***** PROVIDED RECORDS *****
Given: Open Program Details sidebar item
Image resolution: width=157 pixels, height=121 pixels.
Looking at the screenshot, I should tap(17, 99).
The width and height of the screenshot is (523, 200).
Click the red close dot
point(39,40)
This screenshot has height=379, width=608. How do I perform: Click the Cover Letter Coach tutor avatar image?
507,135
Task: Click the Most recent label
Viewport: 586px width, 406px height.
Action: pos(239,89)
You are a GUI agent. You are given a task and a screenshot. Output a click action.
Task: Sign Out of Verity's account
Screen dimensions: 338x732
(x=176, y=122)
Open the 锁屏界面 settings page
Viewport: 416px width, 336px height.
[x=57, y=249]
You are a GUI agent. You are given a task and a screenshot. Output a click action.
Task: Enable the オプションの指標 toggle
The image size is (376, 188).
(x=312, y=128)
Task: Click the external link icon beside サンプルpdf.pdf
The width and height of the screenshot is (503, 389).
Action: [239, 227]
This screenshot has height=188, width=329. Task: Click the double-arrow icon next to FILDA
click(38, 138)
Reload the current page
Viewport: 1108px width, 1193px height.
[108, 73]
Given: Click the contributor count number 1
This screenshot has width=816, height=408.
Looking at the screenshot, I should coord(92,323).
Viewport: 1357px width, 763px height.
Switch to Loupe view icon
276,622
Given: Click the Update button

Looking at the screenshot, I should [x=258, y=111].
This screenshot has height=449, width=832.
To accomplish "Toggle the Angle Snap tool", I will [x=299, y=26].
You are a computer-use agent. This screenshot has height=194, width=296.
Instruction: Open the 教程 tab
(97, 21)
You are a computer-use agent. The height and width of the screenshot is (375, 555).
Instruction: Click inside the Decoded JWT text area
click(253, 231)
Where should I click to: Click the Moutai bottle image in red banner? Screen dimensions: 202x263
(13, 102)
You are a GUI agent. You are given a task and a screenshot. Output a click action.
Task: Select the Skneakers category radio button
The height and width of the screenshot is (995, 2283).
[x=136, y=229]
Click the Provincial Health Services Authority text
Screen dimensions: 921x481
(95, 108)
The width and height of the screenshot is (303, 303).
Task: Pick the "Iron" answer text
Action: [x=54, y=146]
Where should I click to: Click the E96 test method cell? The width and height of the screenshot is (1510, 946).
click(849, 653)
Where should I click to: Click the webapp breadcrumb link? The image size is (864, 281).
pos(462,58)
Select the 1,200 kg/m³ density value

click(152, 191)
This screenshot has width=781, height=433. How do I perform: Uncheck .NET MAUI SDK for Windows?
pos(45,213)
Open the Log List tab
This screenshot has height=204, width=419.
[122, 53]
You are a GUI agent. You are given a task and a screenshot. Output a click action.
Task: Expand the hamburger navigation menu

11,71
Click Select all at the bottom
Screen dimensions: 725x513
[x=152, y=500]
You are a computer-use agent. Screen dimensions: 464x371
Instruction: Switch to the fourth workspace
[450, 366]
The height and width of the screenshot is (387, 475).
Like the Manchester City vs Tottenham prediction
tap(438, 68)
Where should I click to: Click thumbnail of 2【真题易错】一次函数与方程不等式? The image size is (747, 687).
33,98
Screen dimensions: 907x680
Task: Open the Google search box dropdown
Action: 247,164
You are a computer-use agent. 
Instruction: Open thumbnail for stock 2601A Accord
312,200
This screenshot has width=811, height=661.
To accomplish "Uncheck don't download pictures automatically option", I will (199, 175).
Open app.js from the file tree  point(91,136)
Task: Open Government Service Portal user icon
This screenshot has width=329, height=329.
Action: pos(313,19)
*****
DIRECTIONS
Check all the records above and select each line where the string "accomplish" is found.

ANSWER FOR THIS EXERCISE
To accomplish "Toggle the Angle Snap tool", I will [x=299, y=26].
To accomplish "Uncheck don't download pictures automatically option", I will (199, 175).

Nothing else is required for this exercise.